FIGS. 5 and 6 show a female connector 6, wherein a first substrate 40 and a second substrate 42 of the female connector 6 are arranged on a top side and a bottom side, respectively, of a connector housing 44. The illustrated housing 44 is configured as a metal shell to minimize emissions in order to avoid electromagnetic-interference (“EMI”) compliance issues. The first substrate 40 may be the signal substrate, and can have a first surface (not shown) and a connection edge 46. Similarly, the second substrate 42 may be a power substrate, and can have a second surface and a connection edge 48. As with the male substrate, a plurality of rows of contacts are coupled to the first surface of the illustrated first substrate 40 and are configured such that they correspond to the contacts of a male connector, i.e., the contacts of the female connector are a mirror image of the contacts 16 (FIG. 2) of the male connector 4 (FIGS. 1A and 1B). Thus, the signal contacts of the female connector may be arranged parallel to each other and may be arranged parallel to the connection edge. A power contact 50 and a ground contact 52 are coupled to the second surface of the second substrate 42, in the example shown.

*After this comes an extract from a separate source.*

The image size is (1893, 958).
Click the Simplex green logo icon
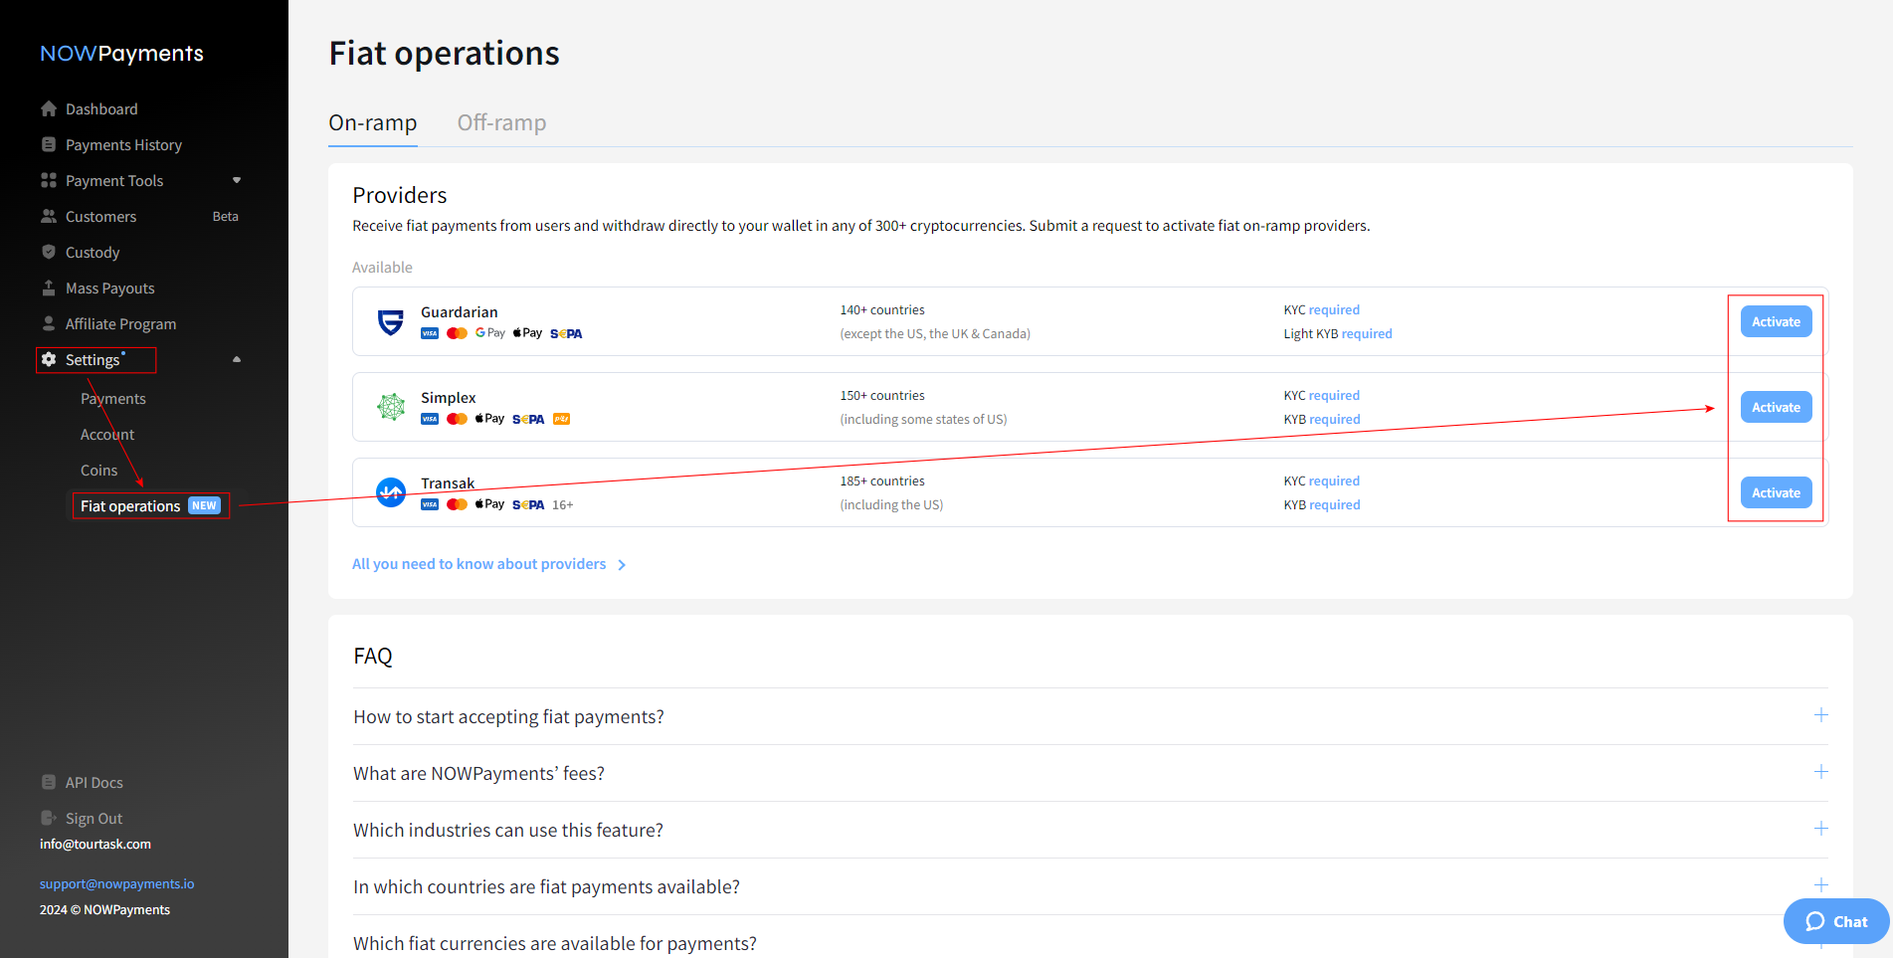[391, 407]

Thus, a housing of a male connector may include a single substrate that has a first side and second side, wherein the housing surrounds the substrate. To properly mate with a female connector, the substrate of the male connector can slide between and come in contact with both the first substrate and the second substrate of the female connector 6.

With further reference to FIG. 6, the housing 44 of the female connector 6 may possess a keyed cross-section to help a user properly align the first and second substrates with a male connector. A “keyed cross-section” may refer to the connector not being simply rectangular, but having some sort of recess, relief or other irregularity 54 that matches a corresponding irregularity of a mating connector and is built into the housing of the connector. To retain a male connector within a female connector, a latch or recess 56 can be placed in the housing of the female connector 4. The latch or recess 56 may correspond to a receptacle latch or recess of the male connector.

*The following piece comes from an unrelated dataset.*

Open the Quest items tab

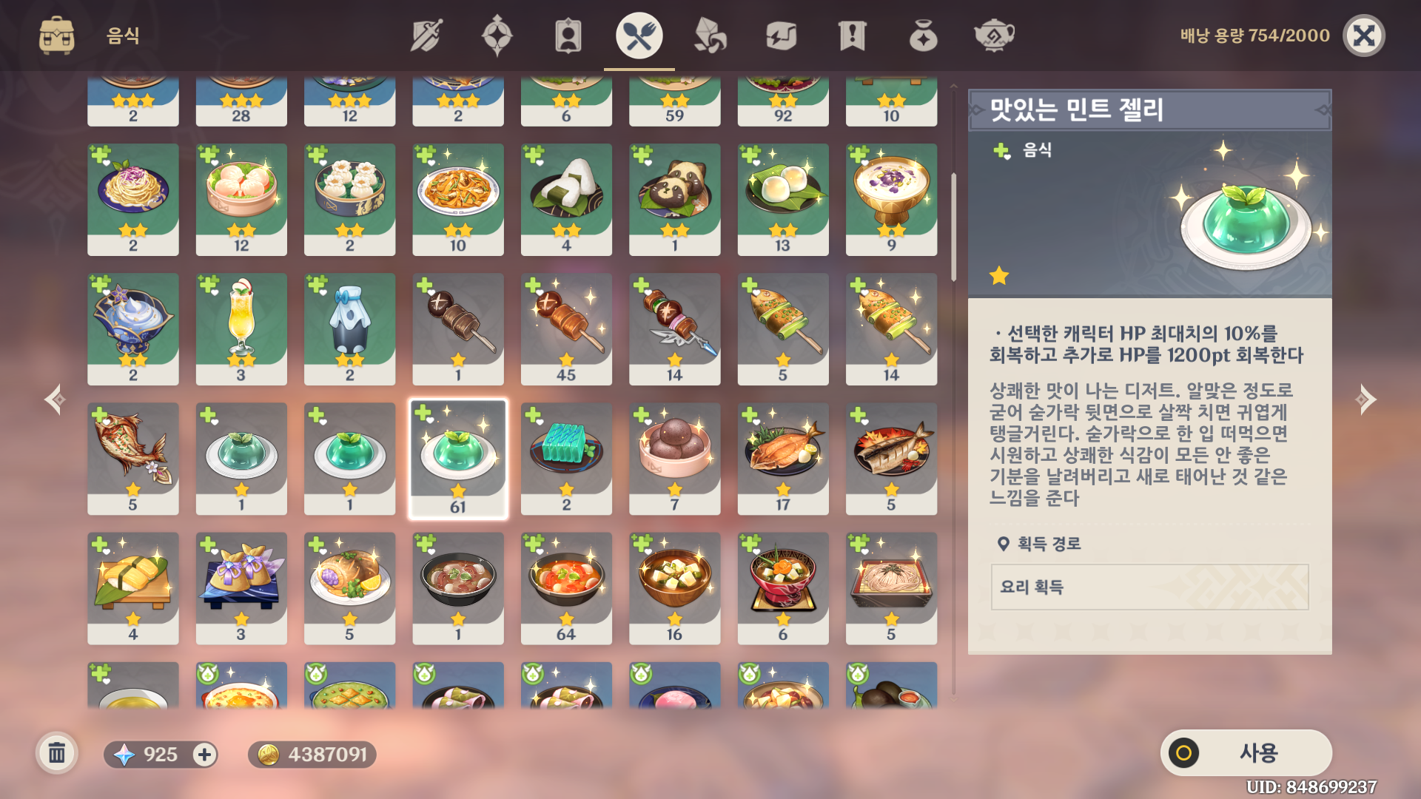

The housing of the illustrated female connector 6 has a width measuring no more than about 6 mm, a height measuring no more than about 3.3 mm, and a depth measuring no more than about 10 mm. The connectors of the connector can be pads, pins or protrusions. If the housing is male, the dimensions may be slightly less than the dimensions of the female housing. The illustrated buffer includes an integrated voltage regulator having one or more supply outputs coupled to one or more power contacts. The rows of contacts can be coupled to the first side of the substrate in a stacked configuration substantially parallel to the connection edge.

Alternating rows of contacts can also be staggered to form a plurality of lanes of contacts, wherein each lane of contacts is substantially perpendicular to the connection edge. Each row may include a plurality of signaling contacts and one or more ground contacts. As the disclosed IO connector is scalable across multiple generations, each lane of the disclosed IO connector might operate at about eight Gb/s. As such, with a total of eight lanes the total connector bandwidth is sixty-four Gb/s or more (e.g. 80 Gb/s). For the subsequent generations, each of the lanes might operate at 64 Gb/s, which would make the total achievable connector bandwidth 512 Gb/s or more (e.g. 640Gb/s). As a result, over first, second and third generations, etc., the disclosed IO connector may be applicable to fifteen years' worth of bandwidth scalability.

The buffer 14 (FIG. 3) may have an integrated voltage regulator (VR) (not shown) capable of providing multiple, dynamically scalable, supply voltages. In particular, the VR can have a scalable first supply output (e.g., V_cc IO) (not shown) coupled to a power contact 50 when a male connector is mated with female connector. The integration of IO circuits in the connector may provide data rate scalability, wherein, scalability can be made easier by tight integration of the buffer with the connector. For example, the illustrated buffer can determine how much power to allow to the connector so that the decision regarding power is removed from a computer's motherboard and placed in the buffer. Further, when a decision has to be made regarding whether to upgrade a connector's capabilities, the motherboard board does not necessarily have to be swapped out to affect the upgrade. Rather, the change can occur at the connector or the buffer. Thus, ease of scalability is made possible by the tight integration of the buffer with the connector.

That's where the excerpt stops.